Впрочем, еще до начала первой из элегий, в 1912 году Рильке обращается
к иному имени -- и создает книгу "Жизнь Марии" (в переводе В. Микушевича --
"Жизнь Девы Марии") -- произведение куда более значительное, чем принято
считать в традиционном литературоведении. В советском литературоведении (в
издании 1971 года) книга эта, конечно, расценивалась как "второстепенный
цикл" (И. Рожанский), Хольтхузен же вообще назвал книгу "одной из
сублимированных пародий Рильке на образы христианской священной истории" --
добрых слов об этой книге я как-то в литературоведении не нашел, хотя,
признаться, не искал специально. Сам Рильке вроде бы не придавал этой книге
большого значения -- его увлекал исполинский замысел "Дуинских элегий";
между тем "Жизнь Марии" прямого отношения к Евангелию не имеет, она
базируется на историях из церковного предания, что с какой-то стороны имеет
корни у немецких романтиков (вспоминается трогательный "Святой Лука,
рисующий Мадонну" Августа Вильгельма Шлегеля, где Мария, живущая одиноко,
соглашается один-единственный раз позировать евангелисту Луке), с другой,
более существенной стороны, эта книга базируется на восточном восприятии
образа Девы Марии (именно ей возносит молитву царь Федор Иоаннович в
последней части цикла "Цари" в "Книге картин").

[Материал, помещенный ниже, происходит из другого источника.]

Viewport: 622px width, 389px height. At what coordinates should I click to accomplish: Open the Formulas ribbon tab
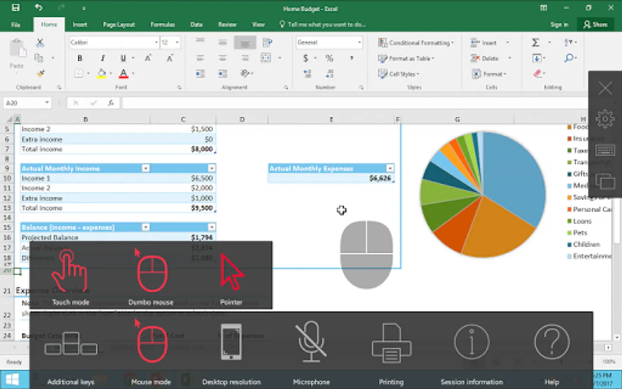(x=162, y=25)
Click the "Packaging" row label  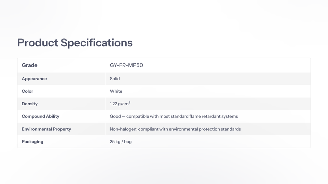(32, 142)
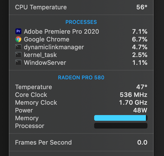Select the Adobe Premiere Pro 2020 process
The image size is (164, 156).
coord(81,31)
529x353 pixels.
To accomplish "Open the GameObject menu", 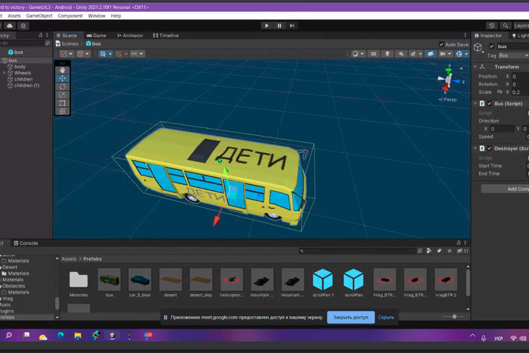I will click(39, 16).
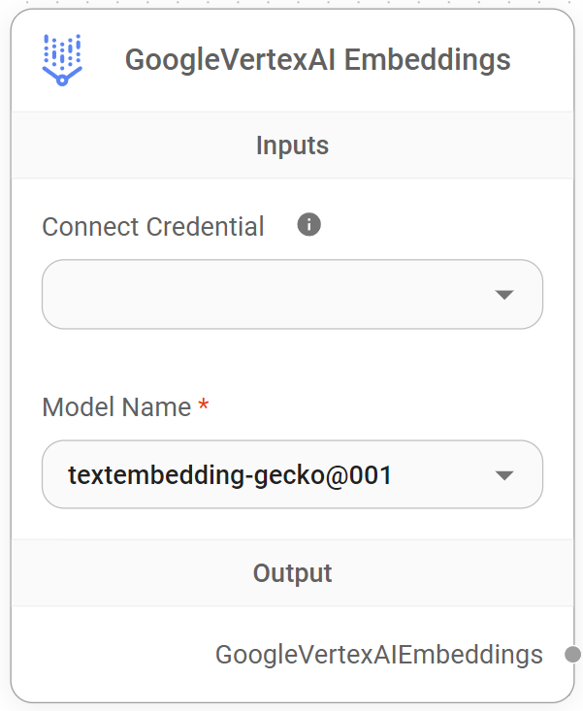583x711 pixels.
Task: Click the GoogleVertexAIEmbeddings output label
Action: point(378,655)
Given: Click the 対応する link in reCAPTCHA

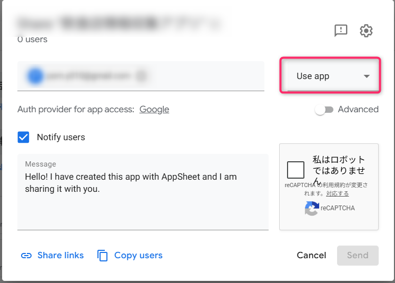Looking at the screenshot, I should tap(337, 193).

Доказательством того, насколько серьезно относился Рильке к этой книге,
служит множество стихотворений на близкие темы, написанных одновременно,
однако в окончательный вариант состава не попавших ("Ангелу", "Воскресение
Лазаря", "Эммаус"): они ложились в рамки евангельских сюжетов, но не
вплетались в повествование о жизни Марии. Рильке сложил в итоге даже не цикл
стихотворений -- он превратил "Жизнь Марии" в поэму (в русском значении
этого стихотворения). Не зря уже через полгода после выхода немецкого
издания появилось русское. Едва ли образы жития Богородицы были для Рильке
"мифологией": еще Ницше говорил, что художник вынужден или использовать уже
готовую мифологию, или создавать новую. То, что Рильке с неодобрением
относился к католической трактовке образа Христа, в данном случае никакого
значения не имеет. Вера, дополненная множеством образов и идей --
преимущественно восточных, русских и греческих, никогда в нем не угасала,
как художник и как человек он был целен и подлинно синтетичен. Триада Логоса
неизменно торжествовала в его творчестве над триадой Эосфора (Люцифера).

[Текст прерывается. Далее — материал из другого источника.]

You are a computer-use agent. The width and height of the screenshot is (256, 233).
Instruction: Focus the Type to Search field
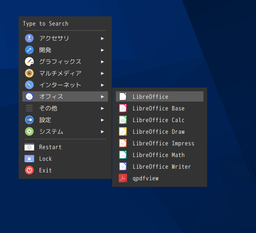65,24
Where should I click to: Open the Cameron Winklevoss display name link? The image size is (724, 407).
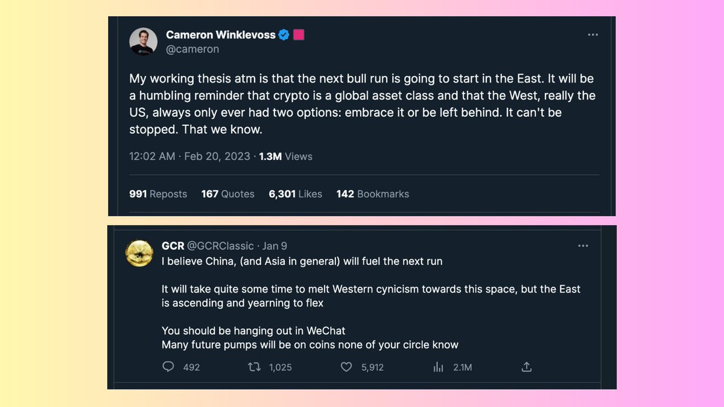(220, 35)
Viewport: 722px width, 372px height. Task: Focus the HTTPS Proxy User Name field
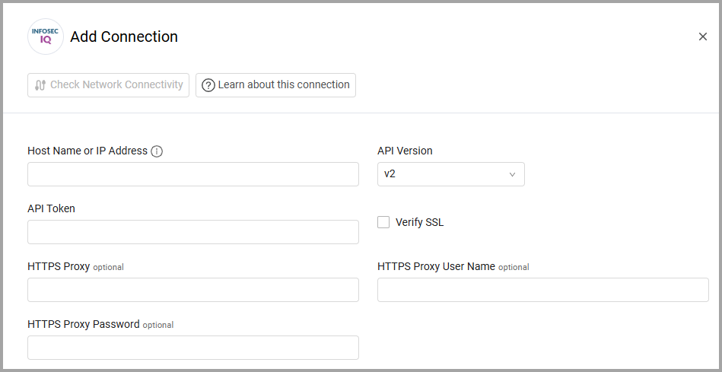pos(542,290)
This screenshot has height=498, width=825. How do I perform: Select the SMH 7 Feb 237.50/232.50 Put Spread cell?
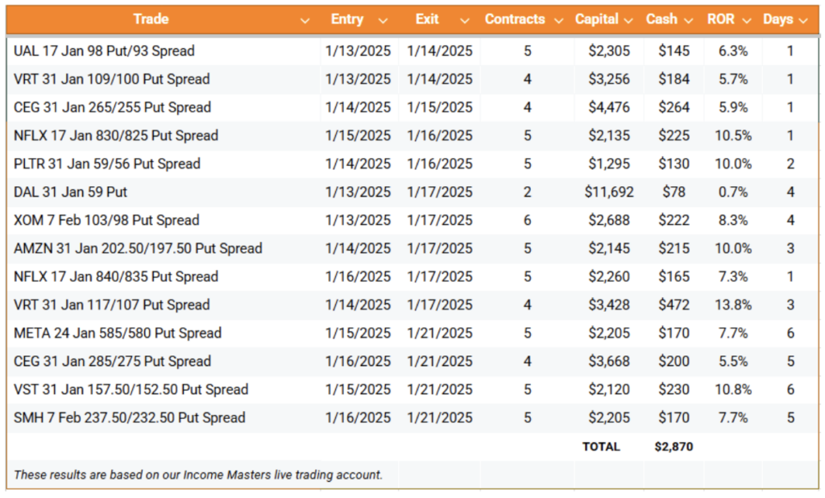click(164, 418)
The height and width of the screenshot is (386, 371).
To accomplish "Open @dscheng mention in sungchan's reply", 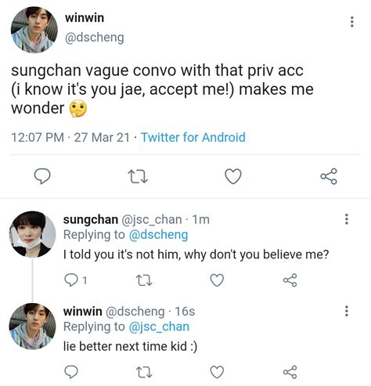I will coord(158,235).

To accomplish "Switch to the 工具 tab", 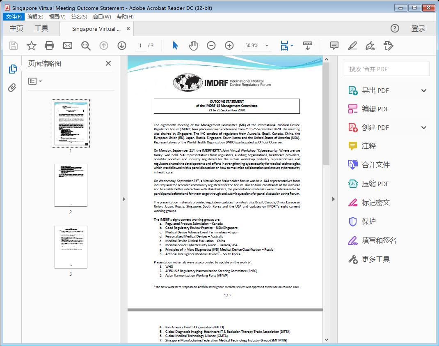I will coord(41,29).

Поэтика Рильке, используемые им стиховые формы с годами сильно
менялись, но неизменными оставались ключевые слова: "роза", "сон", "звезда",
"созвездие", "тьма", "плод", -- а также слова-категории: "углубленность",
"постижение", "познание" и еще не более полусотни подобных, -- именно они
являются стержнем всего творчества Рильке, особенно поэтического. Едва ли
слово было для Рильке совершенным абсолютом (как стало оно таковым для
позднего Готфрида Бенна -- там "волны" это всегда только "волны", "пинии" --
только "пинии", средиземноморские сосны, "кипарис" -- только "кипарис",
тогда как для Рильке образ пирамидального тополя, появляющийся в его поздних
французских стихах, служит вполне эквивалентной заменой: это просто дерево,
указывающее в небо). Слово для Рильке всегда меньше символа, им
обозначенного.
Начав с разрушения традиционной строфики, Рильке приходит к нигде не
записанной, но явствующей из его творчества формуле: "Пишу как хочу". И,
отчасти закончив, отчасти отложив до окончательной отшлифовки "Жизнь Марии",
в январе-феврале 1912 года он создает первые две из "Дуинских элегий".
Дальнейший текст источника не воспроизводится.